On Fri, 11 Mar 2016, Jonathan Brickman wrote:
Nope, I don't want to switch engines. Everything
runs at once, and
runs very well by the way. I just want to take more advantage of
what I have, by running some things asynchronously, exactly the way
some are already doing using multiple motherboards.
Ok, I am not seeing any sign of this at all. I am obviously not echoing
your setup exactly... in fact my setup should be more prone forcing
everything to one core. I have 4 cores. I started just adding synths...
examples include yoshimi because you mention it, setbfree, calf fluid,
hexter, synthv1. I have them all set up in separate chains either inside a
carla box or just jack strings. They feed into one nonmixer, some of the
channels have aux to reverb. All of the synths are fed from the same midi
input.
Jack dsp goes up to about 10.5% max, The four cores all bounce around from
about 7% to 15%. The important word here is all.
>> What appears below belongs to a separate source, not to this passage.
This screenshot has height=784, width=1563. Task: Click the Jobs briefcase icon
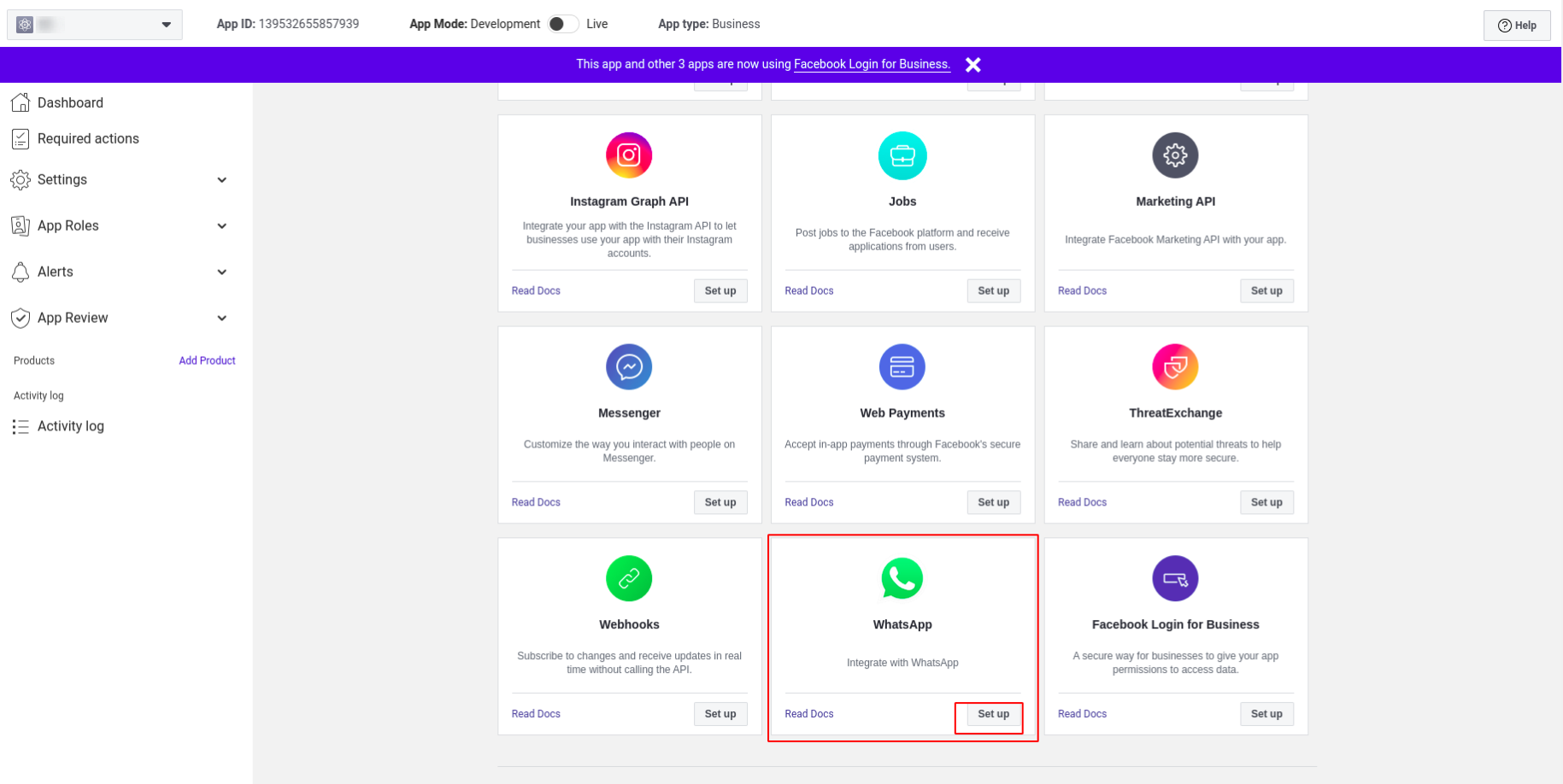coord(902,155)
There is not one that is
higher than the rest.
Now true, I am running only 6 synths, but I would expect to start to see
some indication of uneven load by now if there was a problem. Three times
more synths does not look like a problem. Is there one particular
application you have that just takes a big chunk of dsp/cpu?
(Yoshimi does not like changes in buffer size BTW)
(nonmixer does not have solo/pfl/afl or mute groups, so listening to just
one channel is more work than I like)
The Carla boxes seem to have been the biggest CPU users here. (not
surprising really and may reflect the plugins more than the host anyway)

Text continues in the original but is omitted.